On 17 February 1887, Tutill died in his house in West Ham. Tutill was buried in the church yard of Howden Minster. In 1888, the Minster revealed a memorial window in the west end of the church in his honour. Designed by Jean Baptiste Capronnier, an artist from Brussels, the window is in three segments and depicts the biblical story of Zacchaeus, who is shown climbing down from a sycamore tree.

Tutill's will left the business, described as “Regalia Manufacturer” to his daughter Georgina Lewis. Tutill's Chief Clerk, William Henry Smith, was to be granted a quarter of the profits of the business in recognition of his role as Manager. Tutill's employees at the time of his death who had been employed for at least five years each received £20. (Note: Equivalent to roughly £ now.) After Tutill's death, adverts for his business still appeared to state that Tutill himself was in charge. In reality, his daughter Georgina's second husband—Henry Storey—now headed the company. Their son Lewis took over management after Storey. Catalogues from after his death indicate that the company was still using similar manufacturing techniques as to when Tutill has alive.

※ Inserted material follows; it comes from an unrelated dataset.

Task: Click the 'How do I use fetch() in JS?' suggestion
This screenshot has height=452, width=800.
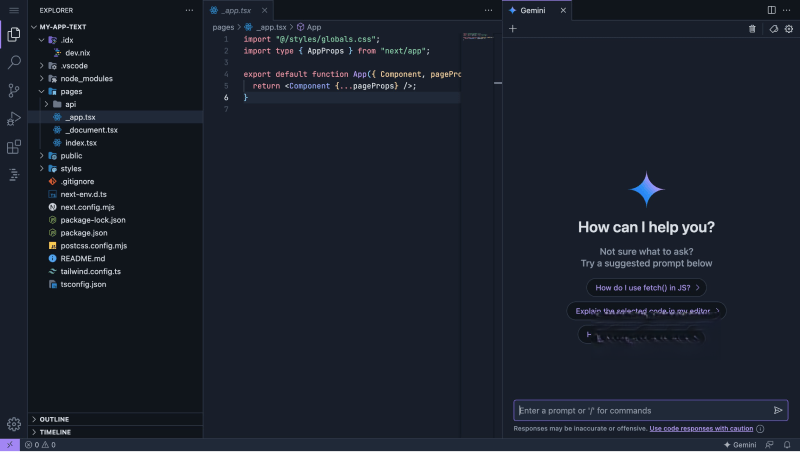Action: point(645,288)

Tarde union banner manufacturing increased after the First World War, but subsequently decreased. The vast majority of Tutill's records, and the building at 83 City Road, were destroyed in the 1940 Blitz. The building was rebuilt and remained open until the 1960s. 1967 was the first year in which Tutill's business did not produce any trade union banners. As the market for banners and regalia declined, the company pivoted towards flag manufacturing. By the 1970s, Tutill's company—named George Tutill Ltd—had moved to Chesham and was associated with Turtle and Pearce Ltd in Southwark. It later changed its name to Flagmakers Ltd.

Clare Hunter writes that Tutill had transformed banner-making from an amateur craft into an industry. Gwyn A. Williams states that Tutill had the “capacity to produce at a possible price a form of public and popular art which could immediately communicate in visual terms at once familiar and elevated and yet leave room for high spirits”.